RECORDS:
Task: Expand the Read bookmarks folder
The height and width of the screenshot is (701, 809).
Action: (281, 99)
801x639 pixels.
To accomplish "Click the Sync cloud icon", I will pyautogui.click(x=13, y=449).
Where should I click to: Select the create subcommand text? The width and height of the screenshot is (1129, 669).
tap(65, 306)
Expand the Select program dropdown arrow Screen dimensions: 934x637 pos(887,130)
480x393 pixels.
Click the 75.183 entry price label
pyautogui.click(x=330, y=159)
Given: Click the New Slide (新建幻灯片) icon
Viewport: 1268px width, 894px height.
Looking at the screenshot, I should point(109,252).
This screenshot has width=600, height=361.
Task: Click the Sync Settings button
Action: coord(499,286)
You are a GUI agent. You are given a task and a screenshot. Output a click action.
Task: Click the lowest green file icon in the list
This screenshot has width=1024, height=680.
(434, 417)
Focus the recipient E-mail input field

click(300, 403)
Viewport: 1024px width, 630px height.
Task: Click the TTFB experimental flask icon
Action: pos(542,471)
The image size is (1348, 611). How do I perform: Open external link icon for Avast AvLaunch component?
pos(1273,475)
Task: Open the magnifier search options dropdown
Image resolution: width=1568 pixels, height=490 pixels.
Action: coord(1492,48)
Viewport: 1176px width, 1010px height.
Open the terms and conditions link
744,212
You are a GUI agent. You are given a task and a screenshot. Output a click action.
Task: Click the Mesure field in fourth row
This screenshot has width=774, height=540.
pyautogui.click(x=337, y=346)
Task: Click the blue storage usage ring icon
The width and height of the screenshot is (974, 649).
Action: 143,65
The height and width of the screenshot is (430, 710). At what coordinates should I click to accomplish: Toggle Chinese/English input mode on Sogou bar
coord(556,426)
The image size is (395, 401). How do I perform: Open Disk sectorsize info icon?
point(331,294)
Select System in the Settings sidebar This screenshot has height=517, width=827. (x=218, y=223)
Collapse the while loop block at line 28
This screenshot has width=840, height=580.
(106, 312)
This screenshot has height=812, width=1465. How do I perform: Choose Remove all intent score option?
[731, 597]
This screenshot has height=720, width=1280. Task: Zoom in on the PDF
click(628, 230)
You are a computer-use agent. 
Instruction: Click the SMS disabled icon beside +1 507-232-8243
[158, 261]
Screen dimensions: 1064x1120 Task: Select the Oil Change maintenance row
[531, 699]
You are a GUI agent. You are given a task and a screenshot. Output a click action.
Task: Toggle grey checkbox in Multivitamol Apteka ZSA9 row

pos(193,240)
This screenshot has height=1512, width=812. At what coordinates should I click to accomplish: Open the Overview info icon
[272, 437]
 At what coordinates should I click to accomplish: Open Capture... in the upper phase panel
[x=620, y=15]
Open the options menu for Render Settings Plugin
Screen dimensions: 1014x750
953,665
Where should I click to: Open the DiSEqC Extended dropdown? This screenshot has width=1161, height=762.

WHAT NEEDS TO BE DONE: Please filter the entries above down to the lines holding "dropdown" and copy them.

WORKED SOLUTION:
Expand the Select program dropdown arrow Screen dimensions: 934x637 pos(887,130)
Task: Open the magnifier search options dropdown
Where should I click to: Open the DiSEqC Extended dropdown? This screenshot has width=1161, height=762.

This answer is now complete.